As in the case of protection against state actors, protection against nonstate actors is limited to expectations that society is prepared to recognize as reasonable. Thus, changes in societal expectations regarding content that may reasonably be kept private has changed what is actionable against public and private actors.

Although there is not a single all-inclusive privacy statute or constitutional provision in the United States, statutes have been passed to address specific privacy concerns. Additionally, a number of courts have found and addressed specific privacy matters.

Prior to the Communications Decency Act, 47 U.S.C. Section 230(c) (2006), courts applied traditional publisher liability to online content. The Oakmont Court ( Stratton Oakmont v. Prodigy Services, 1995 WL 323710) ruled that an Internet service provider acted as a publisher by actively editing the content of its computer bulletin boards.

Subsequent to the Communications Decency Act, the courts found a distinction between a distributor of information and an online publisher. In Blumenthal v. Drudge, 992 F. Supp. 44 (1998) , the courts eliminated the legal responsibility of the electronic publisher for editing content. By doing so, the court allowed the publication of content previously barred for fear of privacy violation litigation.

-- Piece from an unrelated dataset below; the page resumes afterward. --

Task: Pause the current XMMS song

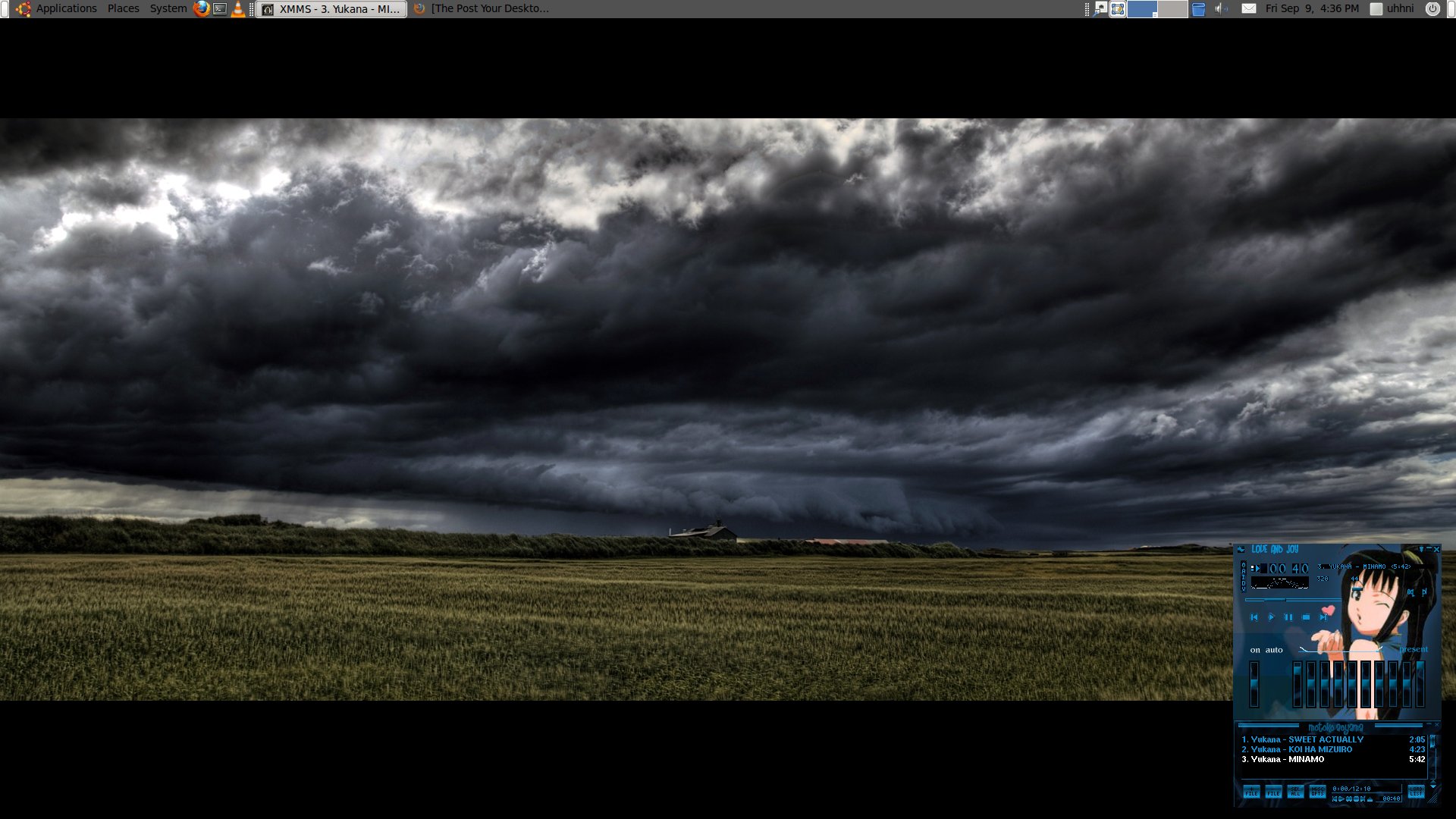Action: (x=1288, y=617)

In addition to providing immunity for Internet publishers, the courts have provided immunity for anonymous Internet posters. The Supreme Court in McIntyre v. Ohio Election Commission, 514 U.S. 334 1995, found that the interest in having anonymous Internet speech generally outweighs any public interest in requiring disclosure of the speaker. The court in Doe v. Cahill, 884 A.2d 451 2005, found that anonymous speech helps to level the playing field for expressive purposes and limited the use of court subpoenas to identification of Internet speakers.

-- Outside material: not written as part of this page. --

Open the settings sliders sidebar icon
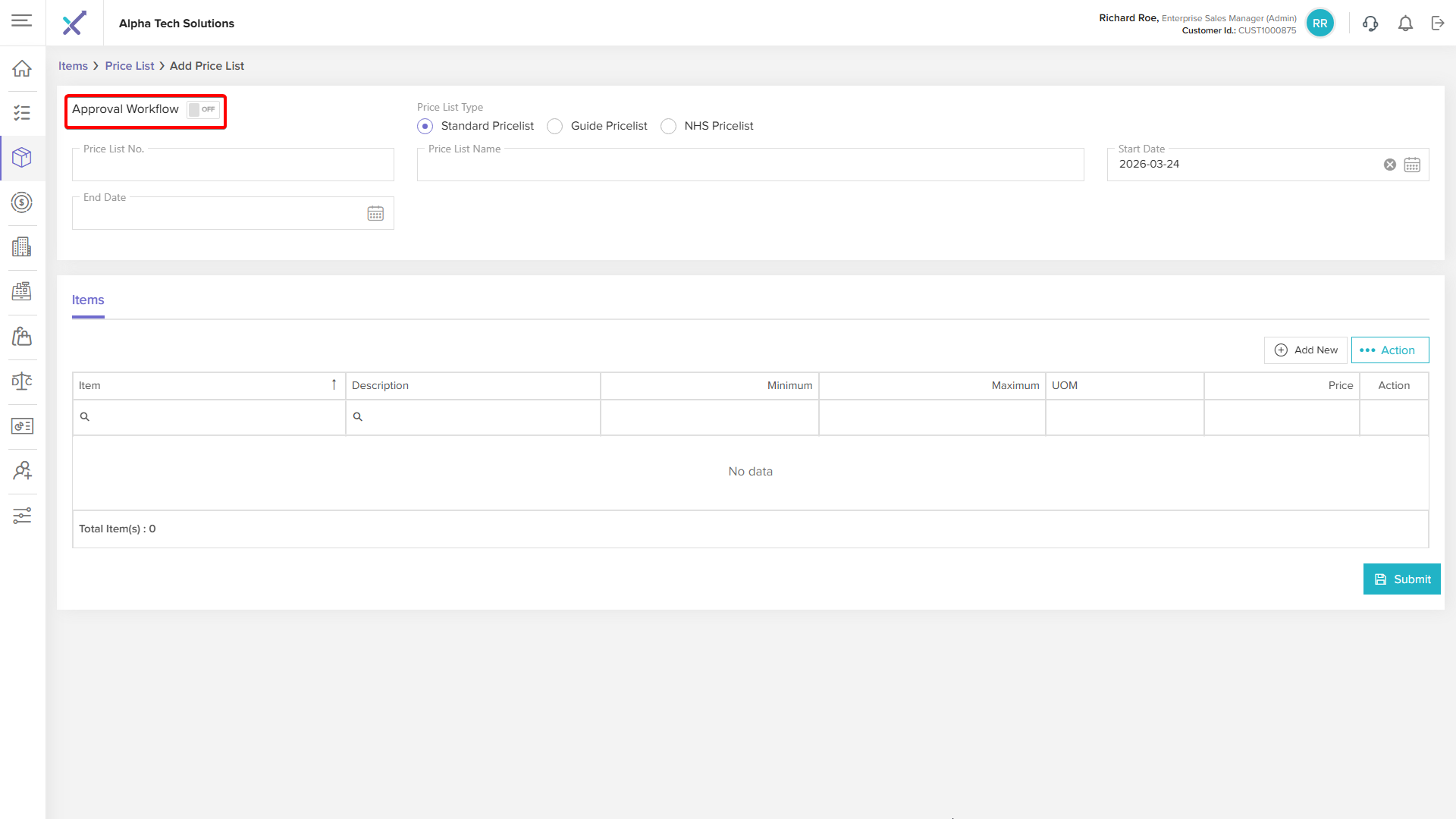 22,516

If Internet users could be stripped of that anonymity by the courts which enforced civil subpoena, then a significant chilling effect on Internet speech would follow. Thus, discovery requests seeking to identify anonymous Internet users are typically subjected to careful scrutiny by the courts.

By carving out immunity for service providers, the court in Zeran v. America Online, Inc. 129 F.3d 327 (4th Cir. 1997) , and Congress in the Communications Decency Act ( 47 U.S.C. Section 230(a)(2) (2006), provided the vast majority of Internet publishers the ability to publish private information concerning individuals unfettered by federal or state regulation. By finding that the right to speak anonymously extends to speech via the Internet, Internet posters are buffered from casual tort litigation. Together, these actions reduced the threat that tort-based lawsuits pose to freedom of speech via the Internet, simultaneously reduced societal expectations of individual privacy.

Dendrite International v. Doe, 775 A.2d 756 (N.J. Super. Ct. 2001) , is often cited when balancing anonymous Internet speech and actionable conduct. The court found that an anonymous Internet speaker's identity should be protected until three findings are mad: (1) the plaintiff has produces sufficient evidence to support each element of its cause of action; (2) a prima facie basis for the strength of the prima facie case has been presented; and (3) the necessity for the disclosure of the anonymous defendant's identity has been proven. Other courts, such as Doe v. Inc., 140 F. Supp. 2d 1088 (W.D. Wash. 2001) , have adopted a similar balancing approach.

The courts in these cases have found that the privacy of the speaker should be protected because of societal expectations that Internet speakers should be anonymous. Simultaneously, these courts have found that the Internet content revealing private information should not be protected from public scrutiny due to societal expectations that Internet content should be made available to the public.

The Internet has dramatically diminished people's expectations of privacy and by doing so has simultaneously reduced privacy rights. As Internet content continues to grow in size and scope, privacy rights in personal data will diminish.